Wherever "computer" occurs in the entries, copy the line that holds it.

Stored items
BEGIN

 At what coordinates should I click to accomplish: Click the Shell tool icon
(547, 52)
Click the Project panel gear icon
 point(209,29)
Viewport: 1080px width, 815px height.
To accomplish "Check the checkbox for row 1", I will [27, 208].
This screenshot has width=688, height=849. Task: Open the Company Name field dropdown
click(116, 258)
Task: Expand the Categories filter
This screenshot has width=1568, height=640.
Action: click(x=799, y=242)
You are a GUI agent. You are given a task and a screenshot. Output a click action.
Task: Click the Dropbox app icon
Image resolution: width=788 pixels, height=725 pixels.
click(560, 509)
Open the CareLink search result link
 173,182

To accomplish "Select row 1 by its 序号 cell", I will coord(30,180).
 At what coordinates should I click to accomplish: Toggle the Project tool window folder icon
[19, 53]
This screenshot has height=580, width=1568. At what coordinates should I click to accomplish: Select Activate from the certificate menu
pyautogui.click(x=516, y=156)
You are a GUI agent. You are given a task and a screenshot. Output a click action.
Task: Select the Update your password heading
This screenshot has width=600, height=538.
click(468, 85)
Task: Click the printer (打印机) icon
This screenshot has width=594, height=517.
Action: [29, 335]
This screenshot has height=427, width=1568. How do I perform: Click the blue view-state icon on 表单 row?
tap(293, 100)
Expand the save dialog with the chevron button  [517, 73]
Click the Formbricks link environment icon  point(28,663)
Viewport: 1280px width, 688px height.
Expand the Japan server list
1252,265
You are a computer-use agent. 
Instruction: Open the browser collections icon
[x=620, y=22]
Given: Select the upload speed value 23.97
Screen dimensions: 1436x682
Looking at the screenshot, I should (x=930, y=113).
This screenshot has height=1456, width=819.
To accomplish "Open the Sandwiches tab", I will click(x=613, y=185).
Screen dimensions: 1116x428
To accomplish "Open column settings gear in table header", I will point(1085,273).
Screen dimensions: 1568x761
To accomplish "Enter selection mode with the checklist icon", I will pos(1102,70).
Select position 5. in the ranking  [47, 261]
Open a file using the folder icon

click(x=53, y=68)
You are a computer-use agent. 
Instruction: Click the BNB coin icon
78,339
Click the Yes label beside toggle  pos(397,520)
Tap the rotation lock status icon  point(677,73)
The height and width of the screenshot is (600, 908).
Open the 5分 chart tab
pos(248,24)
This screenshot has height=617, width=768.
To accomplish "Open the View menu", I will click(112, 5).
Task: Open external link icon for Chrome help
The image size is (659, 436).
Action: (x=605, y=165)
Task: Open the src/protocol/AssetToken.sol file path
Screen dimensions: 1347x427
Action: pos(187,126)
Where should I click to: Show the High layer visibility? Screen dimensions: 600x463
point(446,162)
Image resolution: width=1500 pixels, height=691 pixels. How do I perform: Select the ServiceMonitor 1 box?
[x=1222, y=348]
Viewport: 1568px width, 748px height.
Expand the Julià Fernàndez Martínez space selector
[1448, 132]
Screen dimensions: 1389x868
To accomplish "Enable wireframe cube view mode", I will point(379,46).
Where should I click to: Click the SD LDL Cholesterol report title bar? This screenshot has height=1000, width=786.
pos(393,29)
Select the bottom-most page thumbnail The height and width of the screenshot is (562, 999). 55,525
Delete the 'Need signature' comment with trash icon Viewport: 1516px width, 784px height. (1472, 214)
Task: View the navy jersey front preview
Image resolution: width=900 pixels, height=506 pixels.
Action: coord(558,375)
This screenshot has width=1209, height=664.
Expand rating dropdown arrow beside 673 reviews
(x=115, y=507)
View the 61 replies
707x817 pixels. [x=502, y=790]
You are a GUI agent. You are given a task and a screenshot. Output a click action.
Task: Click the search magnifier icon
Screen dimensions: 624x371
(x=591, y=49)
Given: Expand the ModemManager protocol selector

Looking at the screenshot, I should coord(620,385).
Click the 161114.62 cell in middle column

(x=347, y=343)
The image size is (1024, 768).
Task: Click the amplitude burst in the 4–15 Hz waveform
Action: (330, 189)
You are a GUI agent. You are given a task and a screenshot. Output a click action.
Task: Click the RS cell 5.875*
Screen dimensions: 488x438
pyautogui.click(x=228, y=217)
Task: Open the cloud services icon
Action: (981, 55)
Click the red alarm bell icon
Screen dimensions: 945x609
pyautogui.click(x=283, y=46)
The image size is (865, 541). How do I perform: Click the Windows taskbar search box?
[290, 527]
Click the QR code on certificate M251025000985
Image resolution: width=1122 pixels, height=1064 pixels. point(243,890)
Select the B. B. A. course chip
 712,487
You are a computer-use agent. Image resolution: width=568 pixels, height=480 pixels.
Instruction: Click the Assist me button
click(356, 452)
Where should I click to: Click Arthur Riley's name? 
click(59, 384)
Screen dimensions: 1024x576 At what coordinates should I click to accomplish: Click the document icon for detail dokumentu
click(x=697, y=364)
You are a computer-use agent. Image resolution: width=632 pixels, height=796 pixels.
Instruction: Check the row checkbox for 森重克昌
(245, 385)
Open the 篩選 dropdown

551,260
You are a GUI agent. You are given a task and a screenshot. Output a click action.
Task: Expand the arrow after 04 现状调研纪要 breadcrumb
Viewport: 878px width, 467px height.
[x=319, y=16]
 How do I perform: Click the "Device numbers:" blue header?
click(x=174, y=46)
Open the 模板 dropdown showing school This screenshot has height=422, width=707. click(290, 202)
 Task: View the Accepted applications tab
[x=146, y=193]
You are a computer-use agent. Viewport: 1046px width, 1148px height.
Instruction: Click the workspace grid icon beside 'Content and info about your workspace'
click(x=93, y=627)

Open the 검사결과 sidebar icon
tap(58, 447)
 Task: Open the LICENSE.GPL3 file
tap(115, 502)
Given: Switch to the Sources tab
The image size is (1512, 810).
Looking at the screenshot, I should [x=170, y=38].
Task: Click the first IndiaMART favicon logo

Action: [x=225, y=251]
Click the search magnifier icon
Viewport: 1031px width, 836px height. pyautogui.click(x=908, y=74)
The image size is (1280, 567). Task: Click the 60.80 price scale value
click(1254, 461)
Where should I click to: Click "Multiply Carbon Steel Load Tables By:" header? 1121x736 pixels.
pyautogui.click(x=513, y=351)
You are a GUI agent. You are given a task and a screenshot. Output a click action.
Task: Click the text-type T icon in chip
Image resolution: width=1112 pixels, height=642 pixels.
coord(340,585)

END

> [Finished exercise]:
You are a computer-use agent. 
You are a computer-use agent. 
You are a computer-use agent. Image resolution: width=568 pixels, height=480 pixels.
You are a computer-use agent. Image resolution: width=632 pixels, height=796 pixels.
You are a computer-use agent. Viewport: 1046px width, 1148px height.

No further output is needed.